CEVAP: Cevap dilekçesinde, kısmi alacak olarak talepte bulunulamayacağını, hak düşürücü sürenin geçtiği ve sorumluluk koşullarının da oluşmadığı savunulmuştur.
GEREKÇE: Dava, hakimlerin hukuki sorumluluğuna dayalı olarak manevi tazminat istemine ilişkindir.
Hakimlerin yargısal faaliyetleri nedeniyle sorumlulukları, HMK"nun 46-49. maddelerinde düzenlenmiş bulunmaktadır.Yasa"da da gösterilen sorumluluk nedenleri, örnek niteliğinde olmayıp; sınırlı ve sayılı durumları ifade etmektedir.
Somut olayda, sorumluluğa dayanak yapılan olgular; temyiz aşamalarında zamanaşımına yönelik itirazlarının ve dosyaya sunulan azilname belgelerinin dikkate alınmamasıdır.
Kütahya 2. Asliye Hukuk Mahkemesi"nin ve Eskişehir 8. İcra Müdürlüğü dosyalarının örnekleri getirtilmiş ve incelenmiştir.
Tazminat istemi, yasa yolları düzenlenmiş bulunan yargısal işlem ve kararlara ilişkindir. Yukarıda açıklanan gelişim biçimi itibariyle, hukuki süreç işlemiş; davacı tarafından da, yargısal yollara başvurulmuştur. Sınırlı ve sayılı hukuki sorumluluk nedenlerinden hiç birisi mevcut değildir. Şu durumda, davanın reddine karar verilmesi gerekir.
6100 sayılı Hukuk Muhakemeleri Kanunu"nun 49. maddesi uyarınca, davanın esastan reddi halinde disiplin para cezasının takdir edilerek hüküm altına alınması gerekir.

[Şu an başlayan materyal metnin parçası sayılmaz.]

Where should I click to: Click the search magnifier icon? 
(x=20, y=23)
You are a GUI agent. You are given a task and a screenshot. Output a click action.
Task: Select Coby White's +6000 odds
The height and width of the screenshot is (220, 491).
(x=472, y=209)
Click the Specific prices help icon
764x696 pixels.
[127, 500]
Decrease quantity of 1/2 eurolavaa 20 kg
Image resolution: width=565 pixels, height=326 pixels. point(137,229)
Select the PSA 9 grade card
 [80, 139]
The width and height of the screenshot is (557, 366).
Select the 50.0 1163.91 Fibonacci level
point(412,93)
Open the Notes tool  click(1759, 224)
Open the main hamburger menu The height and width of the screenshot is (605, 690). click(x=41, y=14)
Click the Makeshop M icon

Bu konuda, para cezasında yeniden değerleme oranında yapılması gereken arttırım miktarı ile dava konusu olayın gelişim biçimi ve dosyaya yansıyan olgular göz önünde tutulmuştur.
HÜKÜM: Yukarıda gösterilen nedenle;
1-HMK."nun 46. maddesindeki koşullar oluşmadığından davanın esastan REDDİNE,
2-HMK."nun 49. maddesine göre takdiren 1.000,00-TL disiplin para cezasının davacıdan tahsili ile hazineye gelir kaydedilmesine,
3-Alınması gereken 31,40-TL maktu karar ve ilam harcından peşin alınan 29,20-TL harcın düşümü ile kalan 2.20-TL"nin davacıdan alınarak hazine gelir kaydedilmesine,
4-Karar tarihinde yürürlükte bulunan Avukatlık Ücret Tarifesi uyarınca davalı yararına takdir olunan 3.000,00 TL maktu avukatlık ücretinin davacıdan alınarak davalıya verilmesine,
5-Davacı tarafından yapılan yargılama giderlerinin üzerinde bırakılmasına,…” karar verilmiştir.
Kararın Temyizi:
7. Özel Daire kararı süresi içinde davacı tarafından temyiz edilmiştir.
II. GEREKÇE
8. Dava, HMK’nın 46. maddesine dayalı tazminat istemine ilişkindir.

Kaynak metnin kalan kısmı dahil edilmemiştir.